KRjogja.com, YOGYA – Meski menggunanan media sosial, namun kampanye lingkungan hidup harus tetap berpedoman pada kaidah jurnalisitik. “Harus pada fakta. Jangan hanya hoaks atau gossip saja” demikian dikatakan Dr Octo Lampito MPd, ketika berbicara di forum pendidikan kader lingkungan hidup, Minggu (1/12/24) di Kaliurang Yogyakarta. Acara digelar oleh Majelis Lingkungan Hidup Wilayah Muhammadiyah DIY. Menurut Pemred Kedaulatan Rakyat dan KRJogja.com tersebut, jurnalisme lingkungan berfungsi untuk meningkatkan kesadaran masyarakat terhadap isu-isu ekologis dan dampak perubahan iklim.
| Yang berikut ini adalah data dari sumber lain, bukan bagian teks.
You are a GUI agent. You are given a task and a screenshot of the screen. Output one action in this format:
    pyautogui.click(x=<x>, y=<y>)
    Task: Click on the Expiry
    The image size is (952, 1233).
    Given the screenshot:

Meskipun demikian, sering wartawan sering terjebak dalam proses redaksional yang membatasi kebebasan mereka untuk mengekspresikan pandangan yang lebih kritis terhadap praktik-praktik merusak lingkungan. Pemred KR tersebut juga mengenalkan jurnalisme presisi, atau penggunaan data dalam penulisan lingkungan hidup. Data bisa dari peliputan, serta dari data pemerintah atau LSM, perguruan tinggi yang memang khusus menyoroti masalah lingkungan hidup.
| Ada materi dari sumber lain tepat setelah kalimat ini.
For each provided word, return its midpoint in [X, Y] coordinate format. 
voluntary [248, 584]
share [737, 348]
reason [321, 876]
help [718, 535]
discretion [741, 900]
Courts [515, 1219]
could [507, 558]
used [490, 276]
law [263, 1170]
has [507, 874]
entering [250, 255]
Pemberitaan yang didukung oleh data ilmiah dan penelitian dapat memberikan legitimasi pada isu-isu lingkungan. Jurnalisme yang mengedepankan bukti empiris membantu menjelaskan kompleksitas masalah lingkungan kepada pembuat kebijakan, sehingga mereka lebih cenderung untuk merespons secara positif terhadap rekomendasi yang diajukan. Jurnalisme lingkungan seharusnya berperan sebagai advokat bagi kelompok-kelompok yang terdampak oleh kerusakan lingkungan. Ini mencakup penggalian informasi dari berbagai perspektif. Isu lingkungan tidak berdiri sendiri, biasanya terkait erat dengan aspek ekonomi, politik, dan sosial. Oleh karena itu, media perlu meliput masalah ini secara holistik untuk mendorong pemahaman yang lebih baik di kalangan publik. Nanti diharapkan bukan hanya masyarakat dan pemerintah bisa menentukan kebijakan. Dalam ceramah yang diikuti kader Muhammadiyah dari berbagai generasi tersebut, Octo Lampito mengakui jurnalisme lingkungan kurang mendapat perhatian di media massa. Karena itulah, ia mengakjak untuk kampanye lingkungan bisa memanfaatkan beberapa platform media, diantaranya adalah media sosial. Dengan cara-cara ini, jurnalisme lingkungan tidak hanya berfungsi sebagai penyampai informasi, tetapi juga sebagai agen perubahan yang dapat mempengaruhi kebijakan publik demi keberlanjutan lingkungan hidup di Indonesia. Melalui teori agenda-setting, jurnalisme lingkungan dapat mengarahkan perhatian publik dan pembuat kebijakan pada isu-isu tertentu. Ketika media secara konsisten meliput masalah lingkungan, seperti kebakaran hutan atau deforestasi, hal ini dapat meningkatkan urgensi di mata publik dan mendorong pemerintah untuk mengambil tindakan. Misalnya, kampanye media yang berfokus pada bahaya plastik di lautan dapat memicu pemerintah untuk mengeluarkan kebijakan pengurangan penggunaan plastik. (Ioc)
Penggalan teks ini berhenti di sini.